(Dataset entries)
[Start of Attachment]
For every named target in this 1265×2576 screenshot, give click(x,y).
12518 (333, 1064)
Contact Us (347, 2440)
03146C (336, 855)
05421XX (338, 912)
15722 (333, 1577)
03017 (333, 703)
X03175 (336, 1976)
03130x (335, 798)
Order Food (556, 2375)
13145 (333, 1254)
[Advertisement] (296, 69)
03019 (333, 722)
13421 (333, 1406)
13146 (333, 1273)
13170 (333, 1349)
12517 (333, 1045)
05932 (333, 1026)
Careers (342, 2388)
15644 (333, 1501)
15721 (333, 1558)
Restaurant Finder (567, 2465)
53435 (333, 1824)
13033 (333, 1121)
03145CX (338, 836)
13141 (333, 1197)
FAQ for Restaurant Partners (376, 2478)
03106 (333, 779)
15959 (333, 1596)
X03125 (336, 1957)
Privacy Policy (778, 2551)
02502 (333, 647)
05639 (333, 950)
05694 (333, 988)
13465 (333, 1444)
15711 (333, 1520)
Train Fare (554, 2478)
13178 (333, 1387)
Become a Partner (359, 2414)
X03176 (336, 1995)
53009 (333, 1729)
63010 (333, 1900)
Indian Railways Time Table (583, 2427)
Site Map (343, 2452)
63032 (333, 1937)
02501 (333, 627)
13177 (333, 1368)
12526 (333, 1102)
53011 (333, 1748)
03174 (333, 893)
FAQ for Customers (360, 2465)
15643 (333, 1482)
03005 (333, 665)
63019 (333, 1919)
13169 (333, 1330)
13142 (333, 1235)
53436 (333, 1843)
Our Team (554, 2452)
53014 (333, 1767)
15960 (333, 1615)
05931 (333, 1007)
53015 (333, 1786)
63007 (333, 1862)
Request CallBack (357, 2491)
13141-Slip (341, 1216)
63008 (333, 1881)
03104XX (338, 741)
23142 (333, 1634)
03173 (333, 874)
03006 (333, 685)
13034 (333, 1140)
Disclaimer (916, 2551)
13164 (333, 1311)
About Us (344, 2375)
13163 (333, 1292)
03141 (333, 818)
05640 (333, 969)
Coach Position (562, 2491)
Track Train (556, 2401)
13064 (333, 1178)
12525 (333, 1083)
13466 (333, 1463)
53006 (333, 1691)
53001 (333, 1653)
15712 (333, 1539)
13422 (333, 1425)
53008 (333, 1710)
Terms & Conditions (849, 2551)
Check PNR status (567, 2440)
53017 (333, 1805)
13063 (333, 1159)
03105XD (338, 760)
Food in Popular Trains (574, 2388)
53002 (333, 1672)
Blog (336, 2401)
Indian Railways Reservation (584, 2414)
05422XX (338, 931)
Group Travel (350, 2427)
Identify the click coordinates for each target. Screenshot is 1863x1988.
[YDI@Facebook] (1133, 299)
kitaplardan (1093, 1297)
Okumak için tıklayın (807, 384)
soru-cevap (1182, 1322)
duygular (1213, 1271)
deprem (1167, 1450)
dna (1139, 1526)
[End of Attachment]
Task brief -> Could you print the lines above, exactly as written, from the line containing "Terms & Conditions (849, 2551)" through the final one?

Response for this exercise ->
Terms & Conditions (849, 2551)
Check PNR status (567, 2440)
53017 (333, 1805)
13063 (333, 1159)
03105XD (338, 760)
Food in Popular Trains (574, 2388)
53002 (333, 1672)
Blog (336, 2401)
Indian Railways Reservation (584, 2414)
05422XX (338, 931)
Group Travel (350, 2427)
Identify the click coordinates for each target. Screenshot is 1863x1988.
[YDI@Facebook] (1133, 299)
kitaplardan (1093, 1297)
Okumak için tıklayın (807, 384)
soru-cevap (1182, 1322)
duygular (1213, 1271)
deprem (1167, 1450)
dna (1139, 1526)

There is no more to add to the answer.